KU gardening project takes root

Kansas University senior Greg Beverlin, Paola, and junior Kim Scherman, Eudora, work to spread mulch in and around a student farm east of Lawrence Municipal Airport. Several students have been tending to the farm to promote sustainable and local food.

A couple of eggplants ripen at the farm.

A student farm project at Kansas University aims to tap into a growing national trend, and open up the KU community to a space to grow and maintain their own food.

At KU, the project is still in its infancy, and remains relatively small.

A handful of students recently started the first plot on the farm, near the Lawrence Municipal Airport and the Prairie Moon School, 1853 E. 1600 Road, attached to the existing Native Medicinal Plant garden in the area.

Jason Hering, a KU senior from Hutchinson, developed the idea as part of an environmental studies class project last year.

Though eventually he envisions the farm serving as a space for research for professors and other curricular activity, now it’s mainly a 10,000-square-foot community garden space, where students, faculty and staff can take possession of a plot, and get direction on how to maintain it.

“We just want to provide this for people to be able to grow their own food,” Hering said, particularly for people who live in apartments or other places where gardening isn’t acceptable.

In other areas of the state, campuses are sprouting their own farms, too, as students and others become more aware of where their food comes from.

Kansas State University has an operational student farm, with a three- to four-acre site that grows a variety of crops. There, the farm is under the direction of a student farm manager, who sells crops at the farmers’ market, to local stores and, to a small degree, the campus itself.

About 60 schools across the country have registered student farms on an online registry, said Rhonda Janke, associate professor of horticulture at Kansas State and extension specialist who oversees the student farm in Manhattan.

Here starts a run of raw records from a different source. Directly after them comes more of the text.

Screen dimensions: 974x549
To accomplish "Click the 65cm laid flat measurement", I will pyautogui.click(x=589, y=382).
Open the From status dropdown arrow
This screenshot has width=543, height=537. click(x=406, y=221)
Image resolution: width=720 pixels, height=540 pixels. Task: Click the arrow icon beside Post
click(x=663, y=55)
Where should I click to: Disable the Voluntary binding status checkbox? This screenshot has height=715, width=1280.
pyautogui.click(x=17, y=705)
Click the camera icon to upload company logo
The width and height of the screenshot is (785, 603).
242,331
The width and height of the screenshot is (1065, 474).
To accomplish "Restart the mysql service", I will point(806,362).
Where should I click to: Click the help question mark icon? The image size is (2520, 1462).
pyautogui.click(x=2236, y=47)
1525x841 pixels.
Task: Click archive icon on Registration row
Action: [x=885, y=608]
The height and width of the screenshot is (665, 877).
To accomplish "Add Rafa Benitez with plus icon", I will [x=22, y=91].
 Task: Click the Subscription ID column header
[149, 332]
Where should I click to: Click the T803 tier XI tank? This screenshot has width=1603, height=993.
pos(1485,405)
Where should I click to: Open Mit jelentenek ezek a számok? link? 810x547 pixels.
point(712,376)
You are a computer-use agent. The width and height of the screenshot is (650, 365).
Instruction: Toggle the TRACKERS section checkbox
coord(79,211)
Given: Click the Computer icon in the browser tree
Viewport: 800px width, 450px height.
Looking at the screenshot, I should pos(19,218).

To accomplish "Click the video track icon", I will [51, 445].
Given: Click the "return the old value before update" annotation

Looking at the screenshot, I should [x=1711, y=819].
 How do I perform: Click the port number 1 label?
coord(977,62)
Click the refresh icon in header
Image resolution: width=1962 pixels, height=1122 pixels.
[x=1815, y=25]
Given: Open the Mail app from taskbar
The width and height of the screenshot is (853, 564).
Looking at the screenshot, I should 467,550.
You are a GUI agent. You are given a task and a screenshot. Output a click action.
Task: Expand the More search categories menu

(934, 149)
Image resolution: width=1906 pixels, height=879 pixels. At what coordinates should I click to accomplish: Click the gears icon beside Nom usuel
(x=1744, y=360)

Of those, only about 20 are at agricultural schools like Kansas State, she said. The projects range in scope. There’s the campus community garden-type projects — found at places such as Arkansas. And then there are places such as Michigan State University, which has a fully operational farm that brings in almost $200,000 a year in revenue, Janke said.

At Kansas State, the farm typically brings in a few thousand dollars each year, but that figure has been growing of late, she said.

“You can start it with zero budget and zero staff,” she said. “I think it’s a growing trend.”

Johnson County Community College, too, is beginning a similar project, said Jay Antle, executive director of the JCCC Center for Sustainability.

A student farm on the northwest corner of the Overland Park campus will provide produce for the culinary arts program, a place to reuse organic waste products and as instructional support for the school’s sustainable agricultural program, he said.

That program teaches sustainable farming techniques to would-be farmers, along with entrepreneurial skills, Antle said.

The two-and-a-half acre site is just getting started this year.

“Lots of folks are doing it,” he said. “A lot of students across the country are coming to understand that this makes sense.”